AN0684: Analytic 0684

Audit VoIP/SIP logs for suspicious outbound calls or call setup messages to unusual endpoints. Correlate with user activity such as browser execution or package installation following the call.

EnterpriseAN0684AnalyticObject v1.0 Modified
Glexia's Take

Analyst context for executives and security teams

Analyst confidence Medium

This analytic matters because suspicious VoIP/SIP call activity can be an early signal that communications infrastructure or a Linux-hosted VoIP component is being used in an unusual way. For leaders, the value is not the call record alone; it is whether the organization can connect call setup activity to nearby user or system behavior, such as browser execution or package installation, quickly enough to support an incident decision.

Executive priority

Prioritize this where Linux-based VoIP/SIP services support business communications, customer contact, operations, or compliance evidence. Leaders should ask whether SIP/VoIP logs are retained, searchable, and correlated with endpoint activity. The control decision is about resilience and investigation readiness: if call records and host activity cannot be joined, suspicious communications behavior may remain an isolated anomaly rather than actionable incident evidence.

Technical view

Validate collection from Linux VoIP/SIP components for outbound call attempts, call setup messages, destination endpoints, timestamps, users or service accounts where available, and source hosts. Correlate those events with host telemetry showing browser execution or package installation after the call, as stated in the analytic. Because no ATT&CK tactic or relationship context is supplied, detection engineering should treat this as a focused analytic tied to VoIP/SIP audit evidence rather than infer a broader intrusion pattern without local corroboration.

Likely telemetry

  • VoIP/SIP server audit logs from Linux platforms
  • Outbound call records and SIP call setup messages
  • Destination endpoint, number, URI, domain, or IP metadata where logged
  • User, extension, service account, host, and timestamp context where available
  • Linux process execution telemetry for browser activity

Detection direction

  • Baseline normal outbound VoIP/SIP destinations, call setup patterns, and expected service behavior before alerting on unusual endpoints.
  • Correlate suspicious outbound calls or SIP setup messages with subsequent browser execution or package installation on the related Linux host or user context.
  • Tune for legitimate administrative changes, maintenance windows, call routing changes, and expected package updates to reduce false positives.
  • Confirm timestamp quality and identity mapping; weak time synchronization or missing user/service context can make the correlation unreliable.
  • Do not expand the alert into unsupported tactics or attribution without additional local evidence, because no relationship context or official detection logic is supplied.

Mitigation priorities

  • Ensure Linux VoIP/SIP logs are enabled, retained, and forwarded to the SIEM or managed detection platform.
  • Maintain endpoint telemetry on relevant Linux systems, especially process execution and package installation events.
  • Define expected VoIP/SIP destinations, routing patterns, and administrative update workflows so unusual activity can be assessed quickly.
  • Review access controls and change-management practices for VoIP/SIP infrastructure to support investigation and audit readiness.
  • Test incident response playbooks for communications-system anomalies, including how SOC and telecom/communications owners coordinate evidence review.
Analyst notes and limits

The supplied object is a detection analytic, AN0684, for Linux platforms. It provides a concise analytic description but no official detection implementation, no tactics, and no relationship context. The strongest use is as a validation prompt: can the SOC correlate suspicious VoIP/SIP outbound activity with nearby Linux user or package-management activity?
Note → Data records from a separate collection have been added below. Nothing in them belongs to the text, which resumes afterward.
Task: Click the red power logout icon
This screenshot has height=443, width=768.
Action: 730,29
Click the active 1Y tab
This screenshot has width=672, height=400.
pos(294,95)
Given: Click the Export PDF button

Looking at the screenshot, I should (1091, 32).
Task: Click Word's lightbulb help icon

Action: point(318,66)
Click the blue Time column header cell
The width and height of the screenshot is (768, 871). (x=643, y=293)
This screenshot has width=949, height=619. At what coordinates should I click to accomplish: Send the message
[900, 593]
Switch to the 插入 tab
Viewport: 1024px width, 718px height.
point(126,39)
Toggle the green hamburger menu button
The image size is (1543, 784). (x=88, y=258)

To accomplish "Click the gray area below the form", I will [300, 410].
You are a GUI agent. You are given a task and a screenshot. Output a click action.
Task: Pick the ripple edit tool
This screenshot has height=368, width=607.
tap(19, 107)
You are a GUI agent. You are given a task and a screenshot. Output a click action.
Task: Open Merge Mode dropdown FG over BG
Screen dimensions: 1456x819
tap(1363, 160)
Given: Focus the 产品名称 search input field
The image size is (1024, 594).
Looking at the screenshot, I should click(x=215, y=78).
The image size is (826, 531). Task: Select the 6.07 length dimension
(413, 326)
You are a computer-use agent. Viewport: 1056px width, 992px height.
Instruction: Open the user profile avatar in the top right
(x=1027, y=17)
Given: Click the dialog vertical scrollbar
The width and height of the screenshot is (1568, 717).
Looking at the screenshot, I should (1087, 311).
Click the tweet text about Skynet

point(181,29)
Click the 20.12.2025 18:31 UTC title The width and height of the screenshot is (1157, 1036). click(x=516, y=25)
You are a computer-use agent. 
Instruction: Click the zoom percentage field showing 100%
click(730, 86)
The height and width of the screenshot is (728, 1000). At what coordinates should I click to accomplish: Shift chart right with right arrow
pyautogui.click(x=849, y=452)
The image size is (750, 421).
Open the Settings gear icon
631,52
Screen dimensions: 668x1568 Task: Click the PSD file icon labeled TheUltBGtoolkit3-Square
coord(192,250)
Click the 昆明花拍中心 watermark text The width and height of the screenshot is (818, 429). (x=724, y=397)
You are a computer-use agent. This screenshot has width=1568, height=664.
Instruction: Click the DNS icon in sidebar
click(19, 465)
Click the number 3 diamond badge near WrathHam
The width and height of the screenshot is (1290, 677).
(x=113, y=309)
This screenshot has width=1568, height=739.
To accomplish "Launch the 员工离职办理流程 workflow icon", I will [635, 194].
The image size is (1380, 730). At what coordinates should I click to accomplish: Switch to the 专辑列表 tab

This take is limited to the official STIX fields, external reference, and supplied context. It does not establish active exploitation, adversary attribution, specific malware, business impact, or guaranteed detection coverage. Local VoIP architecture, logging depth, endpoint telemetry, and normal call-routing behavior are required to operationalize it.

Official MITRE ATT&CK definition

Analytic 0684

Audit VoIP/SIP logs for suspicious outbound calls or call setup messages to unusual endpoints. Correlate with user activity such as browser execution or package installation following the call.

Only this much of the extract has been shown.